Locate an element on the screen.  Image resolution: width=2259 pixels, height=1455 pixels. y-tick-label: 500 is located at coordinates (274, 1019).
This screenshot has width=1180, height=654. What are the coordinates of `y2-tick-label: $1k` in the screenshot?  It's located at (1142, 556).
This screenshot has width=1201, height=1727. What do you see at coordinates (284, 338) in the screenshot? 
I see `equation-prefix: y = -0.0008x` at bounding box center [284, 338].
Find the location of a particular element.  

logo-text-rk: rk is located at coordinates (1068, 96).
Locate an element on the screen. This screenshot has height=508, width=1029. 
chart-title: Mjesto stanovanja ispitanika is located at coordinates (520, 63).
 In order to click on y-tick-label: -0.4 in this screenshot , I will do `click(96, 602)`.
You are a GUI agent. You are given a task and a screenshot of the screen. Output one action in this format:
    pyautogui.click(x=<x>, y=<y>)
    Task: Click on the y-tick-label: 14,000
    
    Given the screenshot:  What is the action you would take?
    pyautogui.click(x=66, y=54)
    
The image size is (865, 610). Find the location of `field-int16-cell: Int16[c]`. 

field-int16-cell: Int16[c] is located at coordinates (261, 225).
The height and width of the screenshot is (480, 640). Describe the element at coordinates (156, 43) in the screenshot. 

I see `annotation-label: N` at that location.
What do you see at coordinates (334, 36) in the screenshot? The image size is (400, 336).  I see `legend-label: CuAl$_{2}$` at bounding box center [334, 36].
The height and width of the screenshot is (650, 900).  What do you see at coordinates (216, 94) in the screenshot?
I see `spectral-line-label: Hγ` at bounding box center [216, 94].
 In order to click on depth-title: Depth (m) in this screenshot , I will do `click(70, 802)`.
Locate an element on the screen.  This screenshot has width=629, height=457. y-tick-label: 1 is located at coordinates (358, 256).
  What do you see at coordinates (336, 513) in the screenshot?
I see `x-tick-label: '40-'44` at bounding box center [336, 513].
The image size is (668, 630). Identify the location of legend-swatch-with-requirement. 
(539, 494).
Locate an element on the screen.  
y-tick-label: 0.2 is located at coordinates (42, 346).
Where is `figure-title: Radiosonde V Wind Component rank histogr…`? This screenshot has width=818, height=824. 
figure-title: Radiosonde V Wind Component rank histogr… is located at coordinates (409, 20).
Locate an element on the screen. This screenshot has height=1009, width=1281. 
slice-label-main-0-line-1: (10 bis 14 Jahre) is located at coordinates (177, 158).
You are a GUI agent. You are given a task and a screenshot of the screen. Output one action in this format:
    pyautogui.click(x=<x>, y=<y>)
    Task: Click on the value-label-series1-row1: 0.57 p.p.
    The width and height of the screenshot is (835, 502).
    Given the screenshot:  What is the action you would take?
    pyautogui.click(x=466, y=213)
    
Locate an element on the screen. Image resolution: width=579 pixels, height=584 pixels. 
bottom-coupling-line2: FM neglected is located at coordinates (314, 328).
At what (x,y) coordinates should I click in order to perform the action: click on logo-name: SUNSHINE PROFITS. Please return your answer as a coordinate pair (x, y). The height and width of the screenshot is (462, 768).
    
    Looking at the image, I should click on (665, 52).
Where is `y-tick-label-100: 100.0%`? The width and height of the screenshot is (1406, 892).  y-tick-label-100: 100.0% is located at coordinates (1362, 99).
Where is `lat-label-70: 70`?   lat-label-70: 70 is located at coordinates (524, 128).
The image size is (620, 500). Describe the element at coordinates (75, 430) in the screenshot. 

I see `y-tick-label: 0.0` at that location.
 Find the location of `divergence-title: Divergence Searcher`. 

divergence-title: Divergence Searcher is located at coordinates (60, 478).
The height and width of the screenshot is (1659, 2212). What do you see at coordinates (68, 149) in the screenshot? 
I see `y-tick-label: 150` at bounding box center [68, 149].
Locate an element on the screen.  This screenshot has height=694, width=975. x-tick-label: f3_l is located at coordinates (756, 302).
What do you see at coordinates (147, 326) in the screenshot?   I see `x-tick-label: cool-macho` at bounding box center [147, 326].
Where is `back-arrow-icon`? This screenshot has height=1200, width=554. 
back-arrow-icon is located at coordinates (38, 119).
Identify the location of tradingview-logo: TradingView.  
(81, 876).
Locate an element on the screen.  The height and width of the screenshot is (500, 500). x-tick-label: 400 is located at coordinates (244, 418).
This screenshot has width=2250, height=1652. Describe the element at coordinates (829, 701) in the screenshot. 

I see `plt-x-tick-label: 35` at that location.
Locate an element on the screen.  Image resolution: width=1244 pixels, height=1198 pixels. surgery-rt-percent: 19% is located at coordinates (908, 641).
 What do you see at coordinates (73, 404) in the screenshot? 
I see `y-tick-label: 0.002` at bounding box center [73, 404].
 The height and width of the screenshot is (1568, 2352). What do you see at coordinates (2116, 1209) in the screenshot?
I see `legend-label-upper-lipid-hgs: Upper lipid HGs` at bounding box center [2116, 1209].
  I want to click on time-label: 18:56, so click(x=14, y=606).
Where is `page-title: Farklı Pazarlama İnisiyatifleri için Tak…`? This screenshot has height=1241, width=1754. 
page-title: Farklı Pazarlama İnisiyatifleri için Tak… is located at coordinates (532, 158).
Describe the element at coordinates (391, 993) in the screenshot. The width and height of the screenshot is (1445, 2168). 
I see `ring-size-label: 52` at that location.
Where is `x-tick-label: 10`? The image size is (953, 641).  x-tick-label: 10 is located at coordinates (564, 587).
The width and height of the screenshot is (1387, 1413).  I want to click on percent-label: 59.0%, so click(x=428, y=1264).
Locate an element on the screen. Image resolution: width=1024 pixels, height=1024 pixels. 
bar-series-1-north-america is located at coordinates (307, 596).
=====
**Work to be completed**
Reproduce all of the rows above word for word, keeping every line and its characters unchanged.

**Exercise solution**
Locate an element on the screen.  Image resolution: width=2259 pixels, height=1455 pixels. y-tick-label: 500 is located at coordinates (274, 1019).
This screenshot has width=1180, height=654. What are the coordinates of `y2-tick-label: $1k` in the screenshot?  It's located at (1142, 556).
This screenshot has width=1201, height=1727. What do you see at coordinates (284, 338) in the screenshot? 
I see `equation-prefix: y = -0.0008x` at bounding box center [284, 338].
Find the location of a particular element.  

logo-text-rk: rk is located at coordinates (1068, 96).
Locate an element on the screen. This screenshot has height=508, width=1029. 
chart-title: Mjesto stanovanja ispitanika is located at coordinates (520, 63).
 In order to click on y-tick-label: -0.4 in this screenshot , I will do `click(96, 602)`.
You are a GUI agent. You are given a task and a screenshot of the screen. Output one action in this format:
    pyautogui.click(x=<x>, y=<y>)
    Task: Click on the y-tick-label: 14,000
    
    Given the screenshot:  What is the action you would take?
    pyautogui.click(x=66, y=54)
    
The image size is (865, 610). Find the location of `field-int16-cell: Int16[c]`. 

field-int16-cell: Int16[c] is located at coordinates (261, 225).
The height and width of the screenshot is (480, 640). Describe the element at coordinates (156, 43) in the screenshot. 

I see `annotation-label: N` at that location.
What do you see at coordinates (334, 36) in the screenshot? The image size is (400, 336).  I see `legend-label: CuAl$_{2}$` at bounding box center [334, 36].
The height and width of the screenshot is (650, 900).  What do you see at coordinates (216, 94) in the screenshot?
I see `spectral-line-label: Hγ` at bounding box center [216, 94].
 In order to click on depth-title: Depth (m) in this screenshot , I will do `click(70, 802)`.
Locate an element on the screen.  This screenshot has width=629, height=457. y-tick-label: 1 is located at coordinates (358, 256).
  What do you see at coordinates (336, 513) in the screenshot?
I see `x-tick-label: '40-'44` at bounding box center [336, 513].
The image size is (668, 630). Identify the location of legend-swatch-with-requirement. 
(539, 494).
Locate an element on the screen.  
y-tick-label: 0.2 is located at coordinates (42, 346).
Where is `figure-title: Radiosonde V Wind Component rank histogr…`? This screenshot has width=818, height=824. 
figure-title: Radiosonde V Wind Component rank histogr… is located at coordinates (409, 20).
Locate an element on the screen. This screenshot has height=1009, width=1281. 
slice-label-main-0-line-1: (10 bis 14 Jahre) is located at coordinates (177, 158).
You are a GUI agent. You are given a task and a screenshot of the screen. Output one action in this format:
    pyautogui.click(x=<x>, y=<y>)
    Task: Click on the value-label-series1-row1: 0.57 p.p.
    The width and height of the screenshot is (835, 502).
    Given the screenshot:  What is the action you would take?
    pyautogui.click(x=466, y=213)
    
Locate an element on the screen. Image resolution: width=579 pixels, height=584 pixels. 
bottom-coupling-line2: FM neglected is located at coordinates (314, 328).
At what (x,y) coordinates should I click in order to perform the action: click on logo-name: SUNSHINE PROFITS. Please return your answer as a coordinate pair (x, y). The height and width of the screenshot is (462, 768).
    
    Looking at the image, I should click on (665, 52).
Where is `y-tick-label-100: 100.0%`? The width and height of the screenshot is (1406, 892).  y-tick-label-100: 100.0% is located at coordinates (1362, 99).
Where is `lat-label-70: 70`?   lat-label-70: 70 is located at coordinates (524, 128).
The image size is (620, 500). Describe the element at coordinates (75, 430) in the screenshot. 

I see `y-tick-label: 0.0` at that location.
 Find the location of `divergence-title: Divergence Searcher`. 

divergence-title: Divergence Searcher is located at coordinates (60, 478).
The height and width of the screenshot is (1659, 2212). What do you see at coordinates (68, 149) in the screenshot? 
I see `y-tick-label: 150` at bounding box center [68, 149].
Locate an element on the screen.  This screenshot has height=694, width=975. x-tick-label: f3_l is located at coordinates (756, 302).
What do you see at coordinates (147, 326) in the screenshot?   I see `x-tick-label: cool-macho` at bounding box center [147, 326].
Where is `back-arrow-icon`? This screenshot has height=1200, width=554. 
back-arrow-icon is located at coordinates (38, 119).
Identify the location of tradingview-logo: TradingView.  
(81, 876).
Locate an element on the screen.  The height and width of the screenshot is (500, 500). x-tick-label: 400 is located at coordinates (244, 418).
This screenshot has width=2250, height=1652. Describe the element at coordinates (829, 701) in the screenshot. 

I see `plt-x-tick-label: 35` at that location.
Locate an element on the screen.  Image resolution: width=1244 pixels, height=1198 pixels. surgery-rt-percent: 19% is located at coordinates (908, 641).
 What do you see at coordinates (73, 404) in the screenshot? 
I see `y-tick-label: 0.002` at bounding box center [73, 404].
 The height and width of the screenshot is (1568, 2352). What do you see at coordinates (2116, 1209) in the screenshot?
I see `legend-label-upper-lipid-hgs: Upper lipid HGs` at bounding box center [2116, 1209].
  I want to click on time-label: 18:56, so click(x=14, y=606).
Where is `page-title: Farklı Pazarlama İnisiyatifleri için Tak…`? This screenshot has height=1241, width=1754. 
page-title: Farklı Pazarlama İnisiyatifleri için Tak… is located at coordinates (532, 158).
Describe the element at coordinates (391, 993) in the screenshot. The width and height of the screenshot is (1445, 2168). 
I see `ring-size-label: 52` at that location.
Where is `x-tick-label: 10`? The image size is (953, 641).  x-tick-label: 10 is located at coordinates (564, 587).
The width and height of the screenshot is (1387, 1413).  I want to click on percent-label: 59.0%, so click(x=428, y=1264).
Locate an element on the screen. Image resolution: width=1024 pixels, height=1024 pixels. 
bar-series-1-north-america is located at coordinates (307, 596).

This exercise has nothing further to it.